De acordo com um decreto legislativo regional, o objectivo era implementar “um regime de ilícito de mera ordenação social para assegurar a protecção dos cidadãos” e para reduzir a oferta dessas “drogas legais”. “O regime ora criado representa uma medida de carácter administrativo, com o objectivo de proibir a disponibilização de novas drogas não integradas nas tabelas previstas no referido Decreto-lei n.º15/93 de 22 de Janeiro de 1993, mas que constam das listas de novas substâncias psicoactivas publicadas anualmente pelo Observatório Europeu da Droga e da Toxicodependência (OEDT)”, lê-se.
Este ano, a ALRAM apresentou à Assembleia da República uma proposta com o objectivo de “incutir uma maior celeridade na criminalização e inclusão de novas substâncias psicoactivas (NSP) na Lei do Combate à Droga (impondo um prazo de seis meses para a sua inclusão após identificação”. Tanto a iniciativa do PSD, como a da ALRAM foram admitidas pela Comissão dos Assuntos Constitucionais, Direitos, Liberdades e Garantias (CACDLG) em Fevereiro deste ano. Quanto ao projecto de lei do PSD, a CACDLG assegura que “a presente iniciativa legislativa cumpre os requisitos constitucionais, legais e regimentais para ser apreciada em plenário na Assembleia da República”. Apesar deste parecer, o Partido Socialista ainda não sabe se vai aprovar. Questionada pela TejoMag, a deputada Isabel Moreira, responsável por estas matérias, adiou uma posição oficial. A TejoMag contactou todos os grupos parlamentares, mas até à hora de fecho desta edição, não recebeu qualquer resposta. Ao que tudo indica, é expectável que o Partido Comunista Português (PCP) acompanhe a iniciativa. Em 2000, o Partido Comunista Português (PCP) foi mais longe e propôs “a exclusão absoluta de penas de prisão por consumo de drogas”. Segundo foi possível apurar, a proposta de lei foi recusada com os votos contra do PS (embora alguns deputados tenham votado favoravelmente), do PSD e do CDS.

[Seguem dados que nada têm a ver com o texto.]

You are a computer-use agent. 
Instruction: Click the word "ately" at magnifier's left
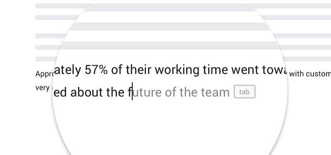coord(67,70)
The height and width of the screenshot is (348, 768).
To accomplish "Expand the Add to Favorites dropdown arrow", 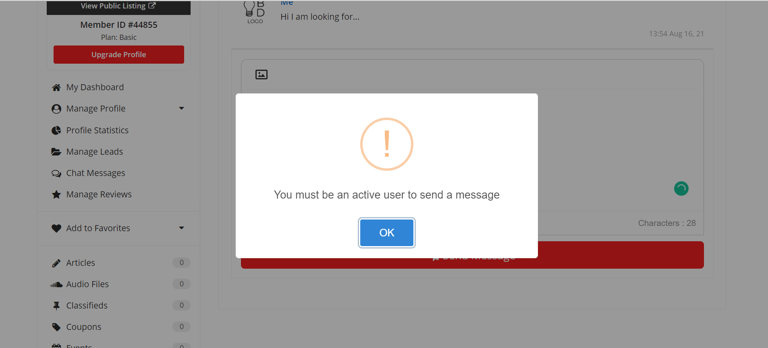I will (181, 228).

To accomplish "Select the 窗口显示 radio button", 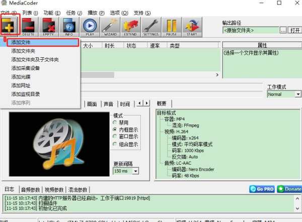I will pyautogui.click(x=116, y=137).
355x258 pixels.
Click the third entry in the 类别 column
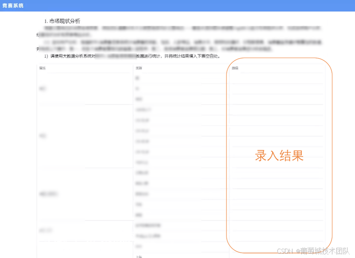click(x=139, y=99)
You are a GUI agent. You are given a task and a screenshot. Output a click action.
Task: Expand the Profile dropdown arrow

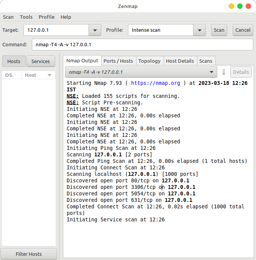pos(199,30)
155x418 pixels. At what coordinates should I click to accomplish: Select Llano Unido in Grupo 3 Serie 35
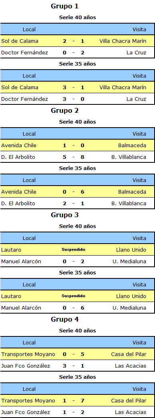(131, 296)
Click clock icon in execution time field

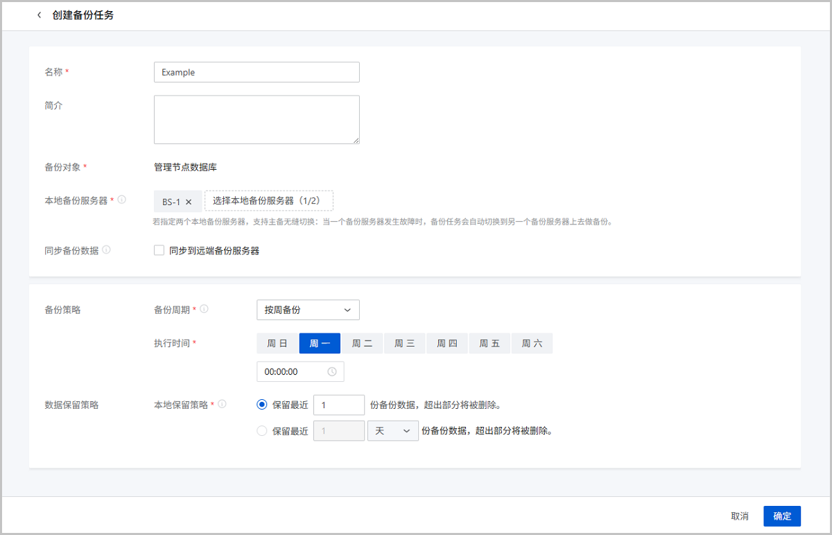331,371
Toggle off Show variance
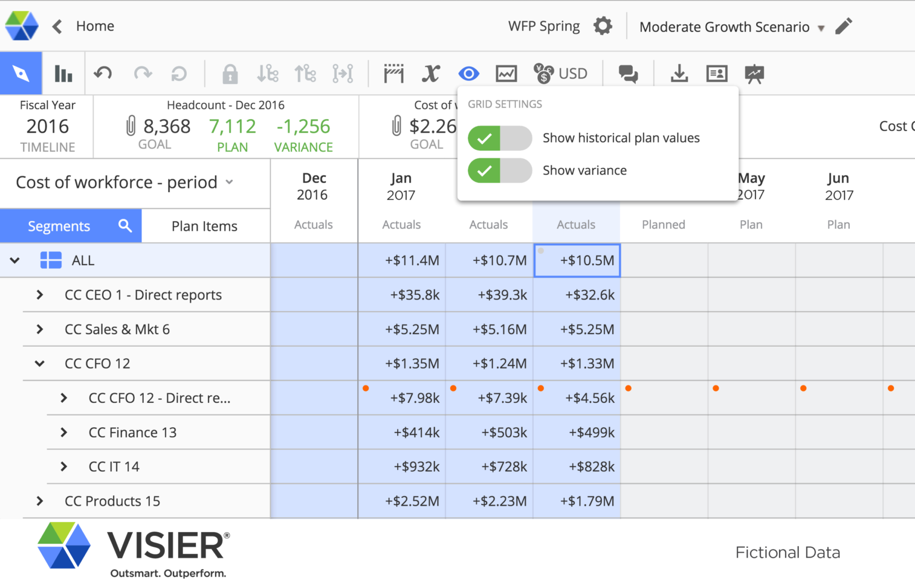This screenshot has width=915, height=586. point(500,170)
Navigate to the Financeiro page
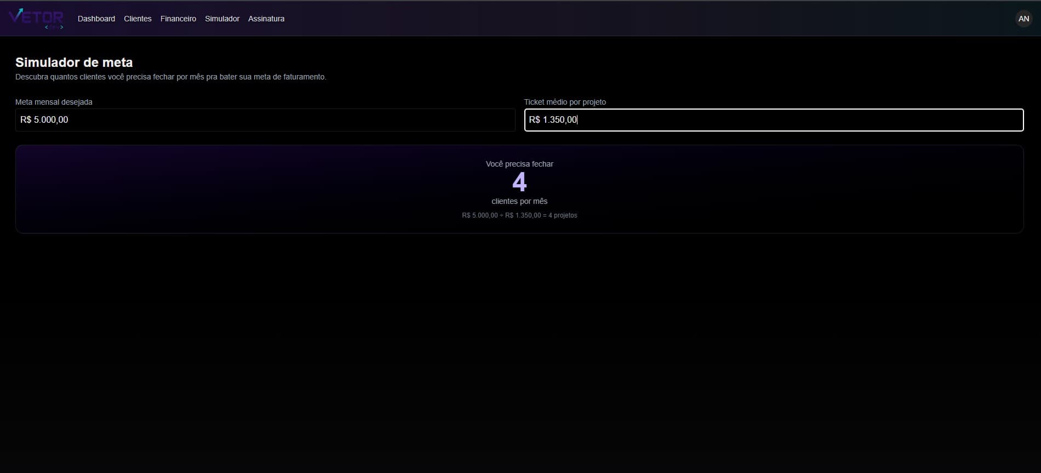The image size is (1041, 473). (x=178, y=19)
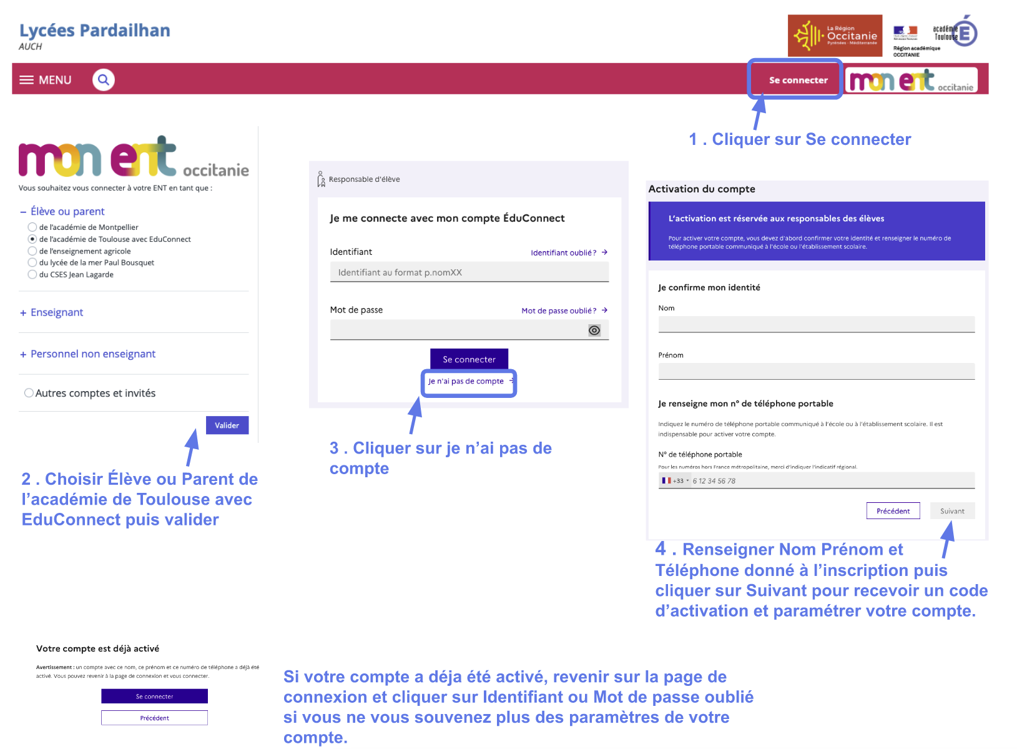Click the Région Occitanie logo
1017x749 pixels.
pyautogui.click(x=834, y=36)
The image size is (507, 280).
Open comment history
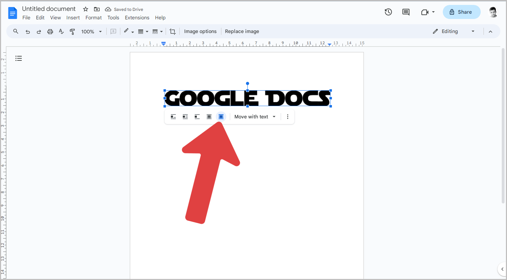(x=406, y=12)
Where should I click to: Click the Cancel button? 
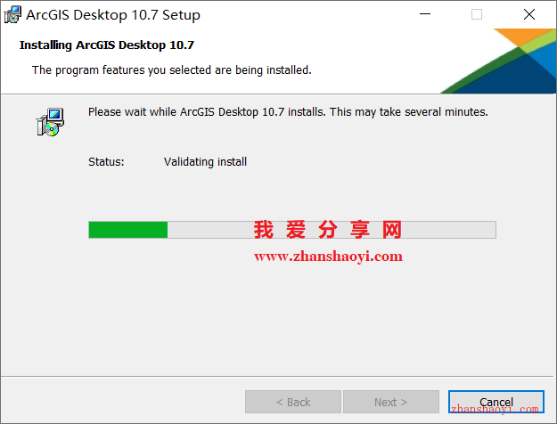coord(496,402)
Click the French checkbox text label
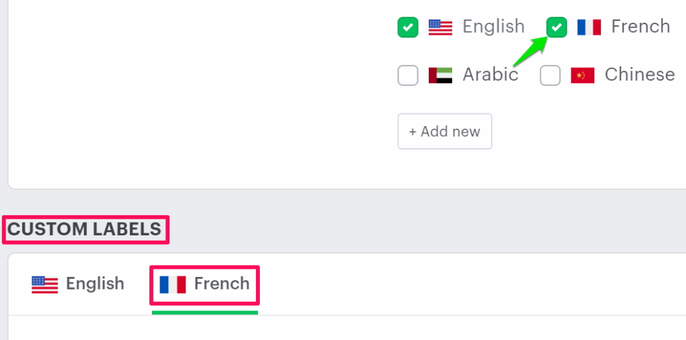Image resolution: width=686 pixels, height=340 pixels. [640, 27]
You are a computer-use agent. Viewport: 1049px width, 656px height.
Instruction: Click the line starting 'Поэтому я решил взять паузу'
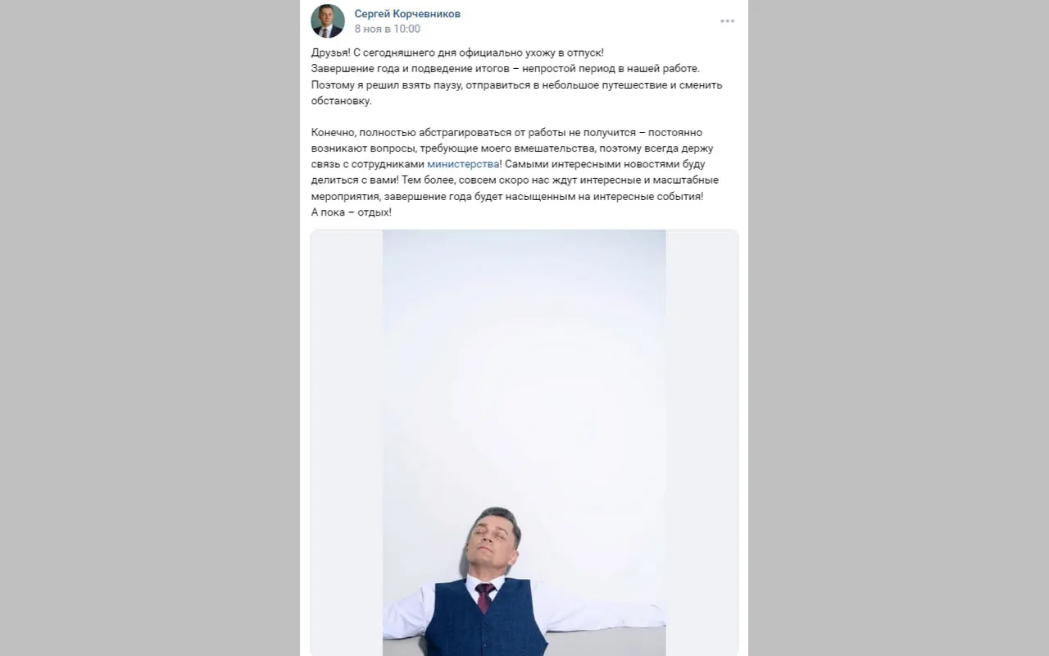pyautogui.click(x=516, y=84)
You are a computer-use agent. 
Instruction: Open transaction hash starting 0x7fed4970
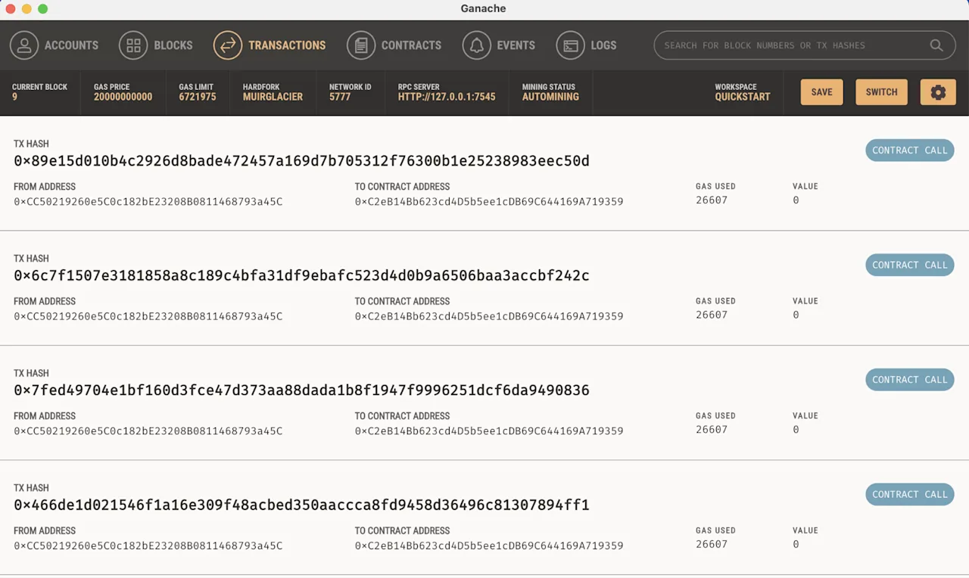coord(301,390)
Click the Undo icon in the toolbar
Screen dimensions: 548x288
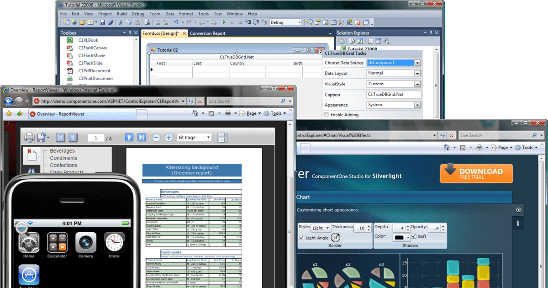[177, 22]
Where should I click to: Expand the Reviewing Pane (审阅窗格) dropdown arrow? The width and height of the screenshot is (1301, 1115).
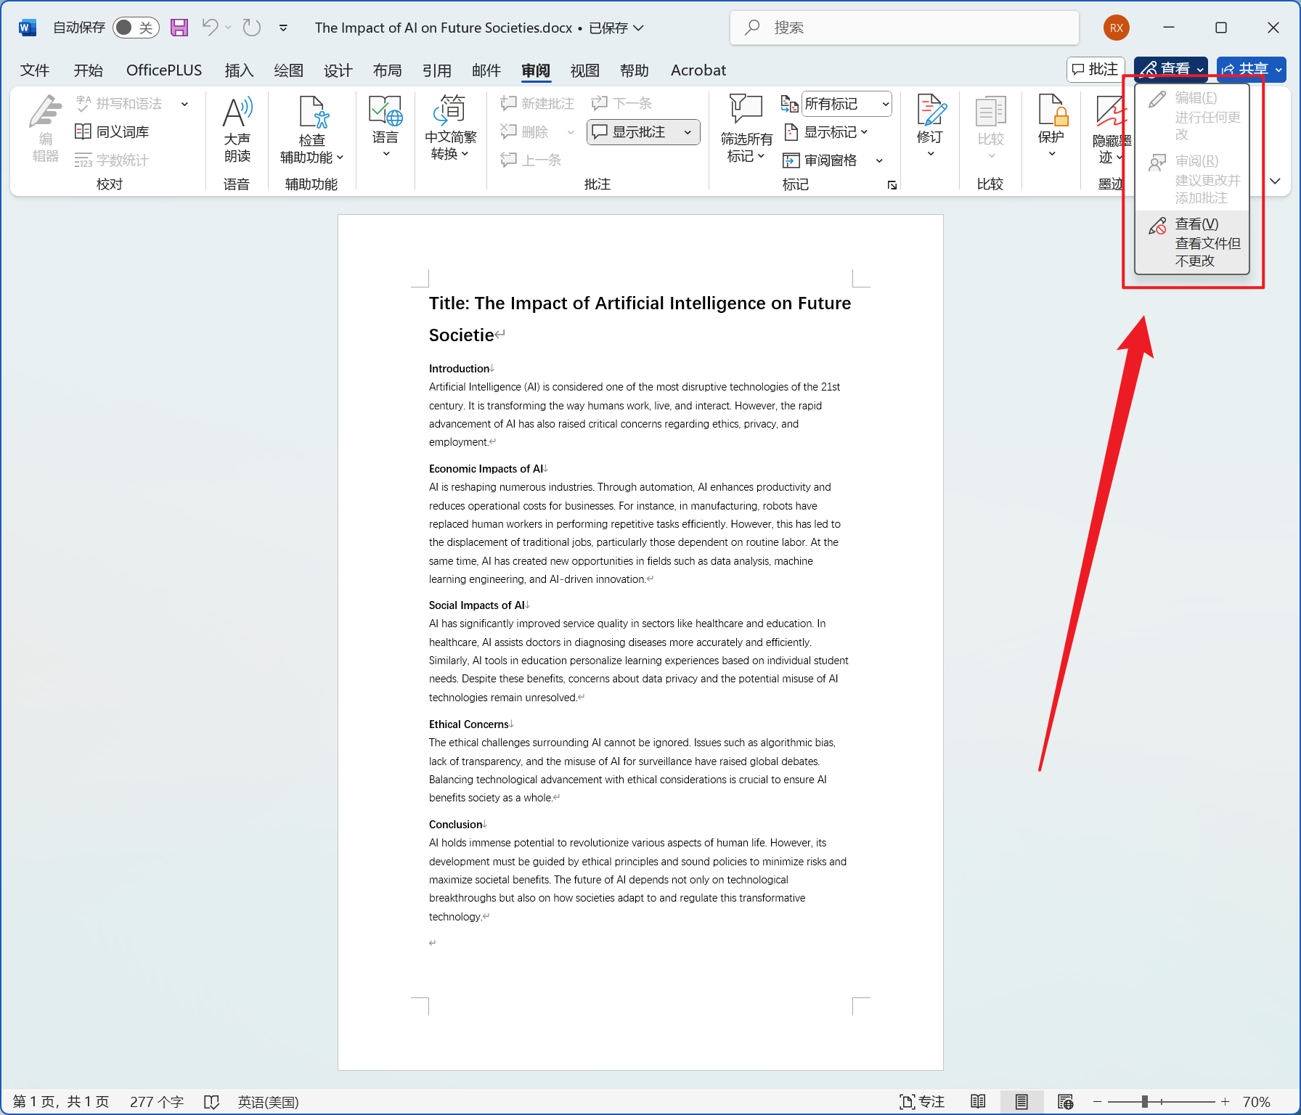(879, 160)
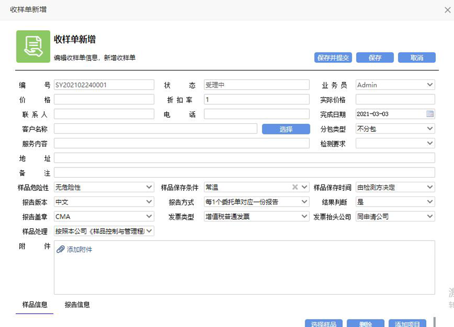Image resolution: width=454 pixels, height=327 pixels.
Task: Click the paperclip icon beside 附件
Action: [61, 249]
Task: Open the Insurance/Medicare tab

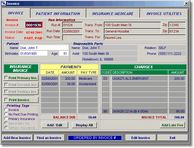Action: tap(113, 14)
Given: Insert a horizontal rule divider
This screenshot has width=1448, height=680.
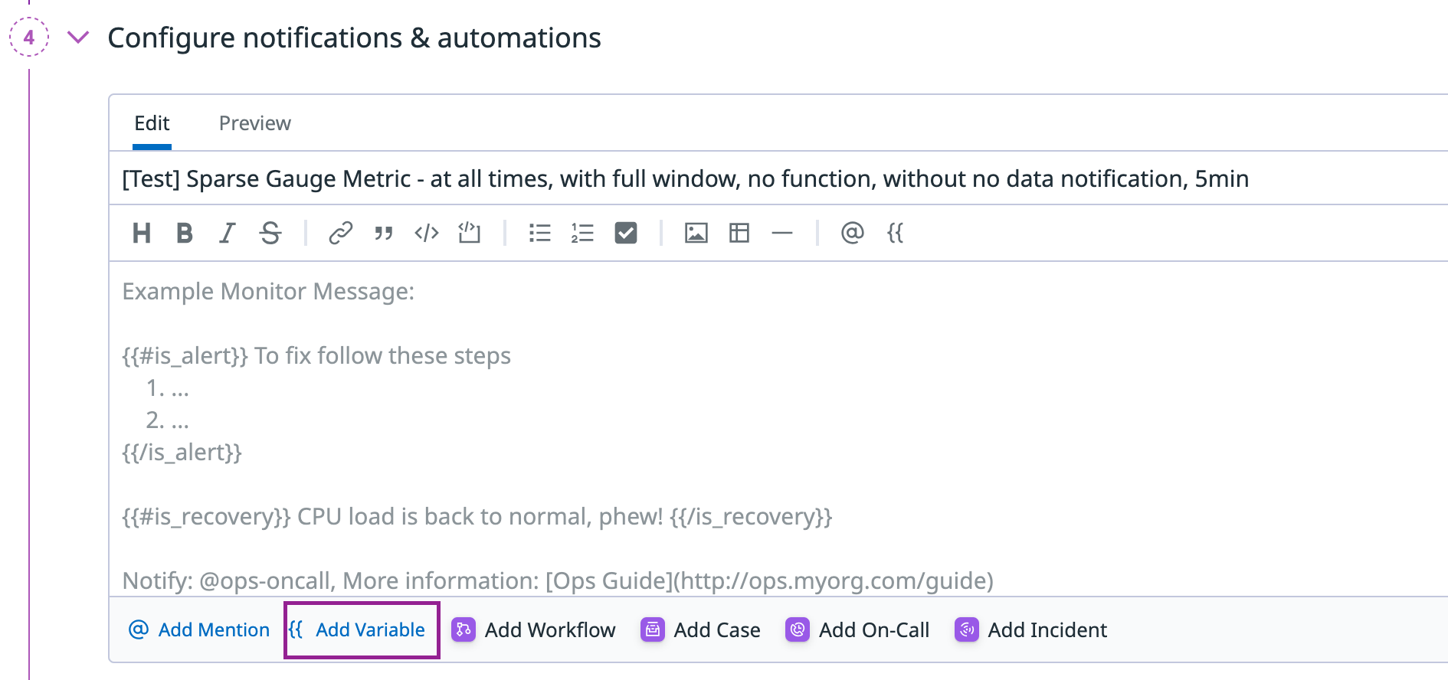Looking at the screenshot, I should 782,233.
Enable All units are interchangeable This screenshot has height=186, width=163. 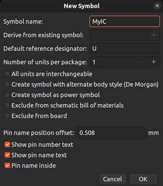tap(7, 74)
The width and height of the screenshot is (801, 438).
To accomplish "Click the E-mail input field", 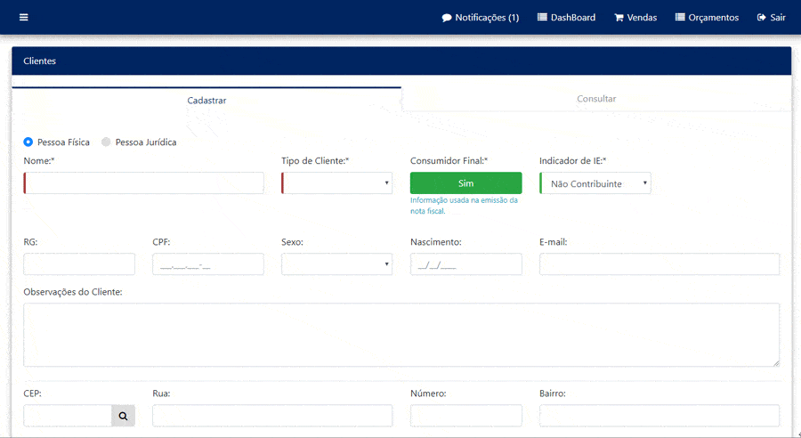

Em Espanha, por exemplo, as tabelas anexas ao decreto real que regula e fiscaliza essas substâncias são actualizadas regularmente, incorporando aquelas sujeitas a medidas de controlo internacional. Trocado por miúdos, o nosso vizinho adoptou uma postura de controlo e regulamentação das drogas sintéticas, visando prevenir o tráfico e o consumo ilícito. O mesmo se passa na República da Irlanda, onde a lista das substâncias controladas está prevista no Misuse of Drugs Act de 1997. Com uma excepção: a revisão das substâncias a serem incluídas nessa lista é feita pelo governo, não havendo uma obrigação específica de revisão periódica. Em Itália e em França, essa tarefa está a cargo do Ministério da Saúde e tem o mesmo propósito. Em suma, estes quatro países assumiram a posição de controlar e regulamentar as drogas sintéticas, seja por meio da actualização de listas, classificação de substâncias ou acções de prevenção e intervenção.
“Apesar de todos estes esforços, esta luta está longe de chegar ao fim e envolve esforços a vários níveis, dada a percepção pública e os elementos que dão conta de um aumento da comercialização das referidas substâncias, e do consequente aumento do seu consumo e inerentes admissões hospitalares e internamentos psiquiátricos”, conclui o PSD.
NOTA – Por decisão pessoal, o autor do texto não escreve segundo o novo Acordo Ortográfico.